The final technique you'll explore is global pruning. Unlike the previous methods where you set a pruning amount for each layer individually, global pruning considers all the specified layers together. It removes a percentage of the total number of weights from all layers combined, targeting the weakest connections across the entire model.

This often yields better performance because the model can choose to prune more heavily from layers that are less sensitive (like `fc1`) and less from layers that are more sensitive (`conv1`), rather than being forced to prune each by a fixed amount.

### Applying Global Pruning

* As before, you'll start by re-initializing the model to ensure a clean slate.

In [None]:
model = SimpleModel()

* Next, you'll inspect the initial state of both the `conv1` and `fc1` layers before applying any changes.

In [None]:
# Check the model's initial state before pruning.
print("BEFORE GLOBAL PRUNING:\n")

print(f"Model parameters: {[name for name, _ in model.named_parameters()]}")
print(f"Model buffers: {[name for name, _ in model.named_buffers()]}")

# Show the initial weights of both layers.
print("\n--- Initial Weights of conv1 and fc1 ---\n")
helper_utils.show_weights(model, ['conv1', 'fc1'])

* Now you'll apply global unstructured pruning across both the `conv1` and `fc1` layers.
    * First, you define a tuple of `(module, 'weight')` pairs that specifies all the parameters to be considered for pruning.
* The [prune.global_unstructured](https://docs.pytorch.org/docs/stable/generated/torch.nn.utils.prune.global_unstructured.html#torch-nn-utils-prune-global-unstructured) function will then remove the weakest `20%` (`amount=0.2`) of weights from this entire collection of parameters.
    * This utilizes the `prune.L1Unstructured` method as its pruning criterion.

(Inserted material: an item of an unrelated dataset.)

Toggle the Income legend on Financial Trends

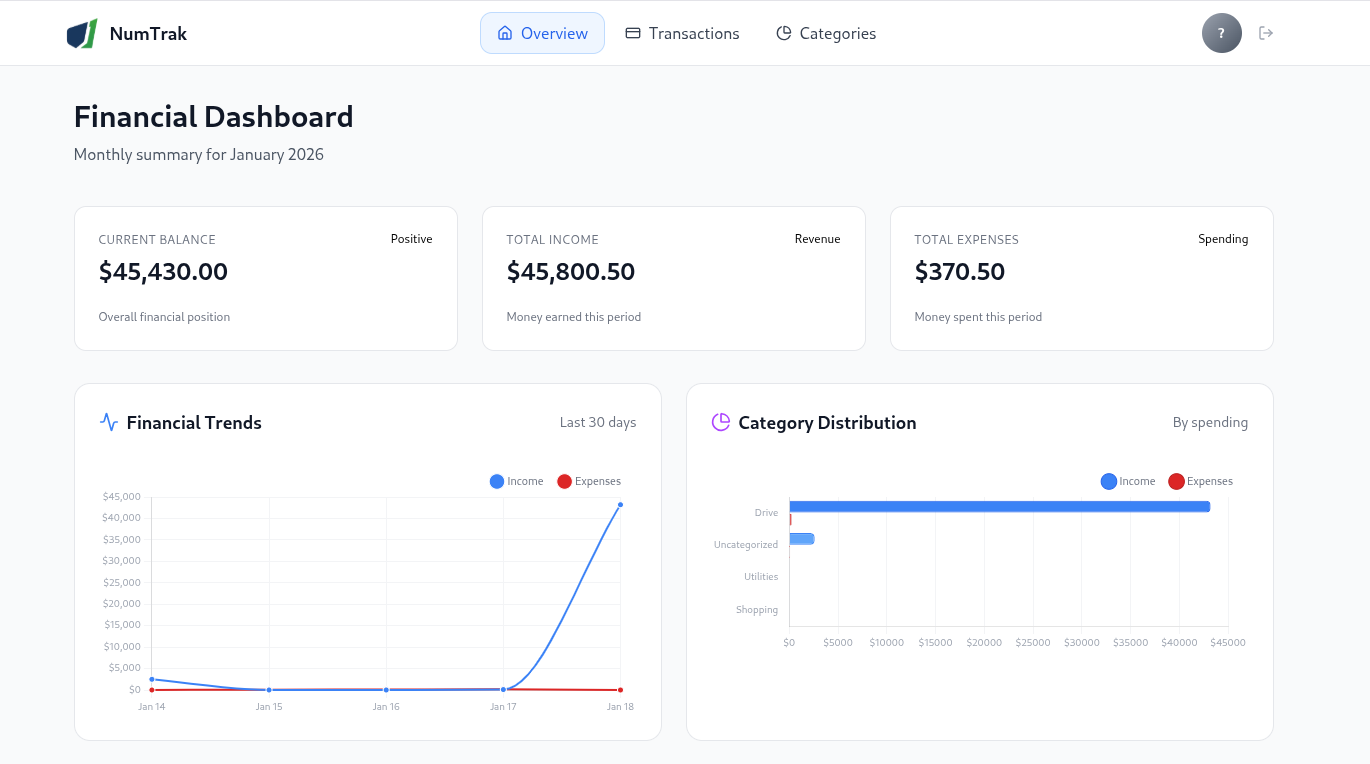coord(516,481)
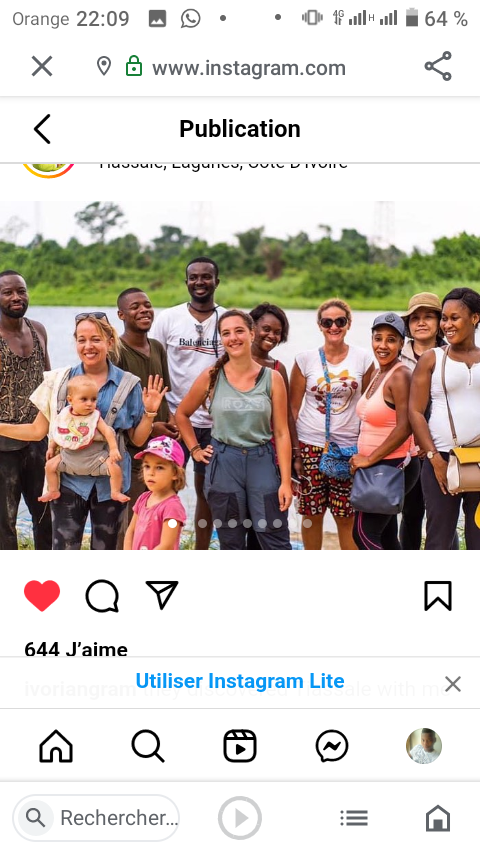Unlike the post via red heart icon

[42, 595]
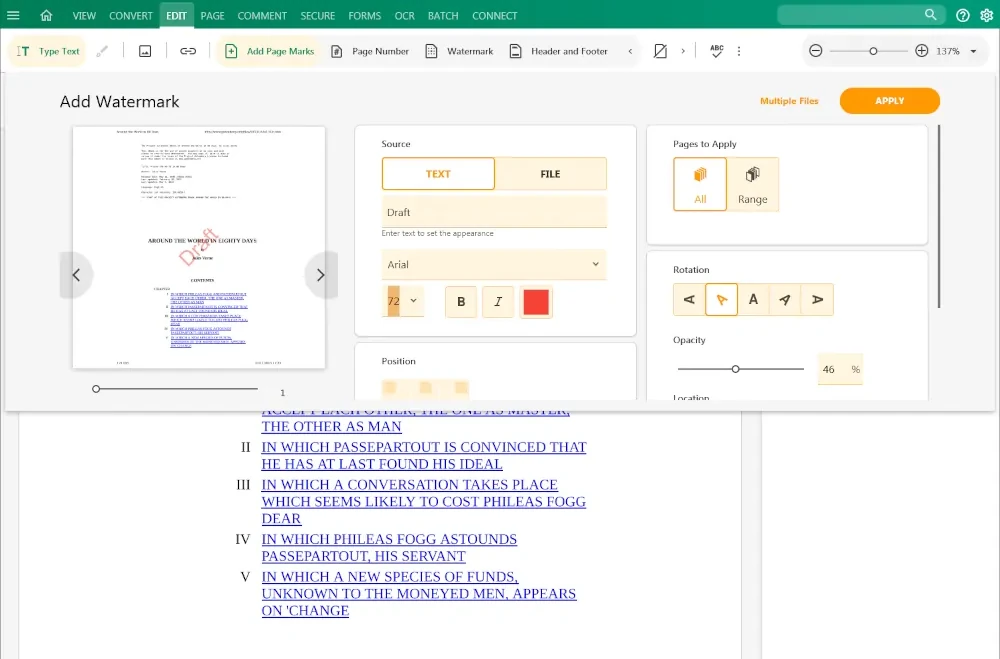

By leveraging the L1 unstructured method in the global context, you apply this principle across all specified layers, thereby achieving a uniform level of sparsity throughout the network.

In [None]:
# Define the collection of parameters to be pruned globally.
parameters_to_prune = (
    (model.conv1, 'weight'),
    (model.fc1, 'weight'),
)

# Apply global unstructured pruning across the specified parameters.
prune.global_unstructured(
    parameters_to_prune,
    pruning_method=prune.L1Unstructured,
    amount=0.2,
)

### Verifying Global Pruning

* To verify the results, you'll inspect the model's state and weights again.
    * You should now see `_orig` and `_mask` attributes for both `conv1` and `fc1`.
* The numerical outputs will show scattered zeros in both layers.

In [None]:
# Verify the model's state after pruning.
print("AFTER GLOBAL PRUNING:\n")

print(f"Model parameters:", [name for name, _ in model.named_parameters()])
print(f"Model buffers:", [name for name, _ in model.named_buffers()])

print("\n--- Weights After Global Pruning ---\n")
helper_utils.show_weights(model, ['conv1', 'fc1'])

* This next check calculates the sparsity for each layer individually.
    * You will likely see that the sparsity for `conv1` and `fc1` are **not equal** to each other or to 20%. This demonstrates the "global" nature of the pruning — it removed the weakest weights regardless of which layer they were in.

In [None]:
# Check global pruning results.
print("--- Sparsity per Layer After Global Pruning ---\n")

# Verify sparsity in each layer individually.
conv1_sparsity = 100. * float(torch.sum(model.conv1.weight == 0)) / float(model.conv1.weight.nelement())
fc1_sparsity = 100. * float(torch.sum(model.fc1.weight == 0)) / float(model.fc1.weight.nelement())

print(f"Sparsity in conv1: {conv1_sparsity:.2f}%")
print(f"Sparsity in fc1: {fc1_sparsity:.2f}%")

### Making Global Pruning Permanent

* The final step is to make the changes permanent for all layers that were part of the global pruning.

In [None]:
# Make the pruning permanent for all pruned layers by iterating through the list.
for module, param_name in parameters_to_prune:
    prune.remove(module, param_name)

* This final check confirms that all pruned layers have been restored to their standard structure.

In [None]:
print("\nAFTER MAKING GLOBAL PRUNING PERMANENT:\n")

print(f"Model parameters: {[name for name, _ in model.named_parameters()]}")
print(f"Model buffers: {[name for name, _ in model.named_buffers()]}")

print(f"\nIs conv1 still considered pruned? {prune.is_pruned(model.conv1)}")
print(f"Is fc1 still considered pruned? {prune.is_pruned(model.fc1)}\n")

helper_utils.show_weights(model, ['conv1', 'fc1'])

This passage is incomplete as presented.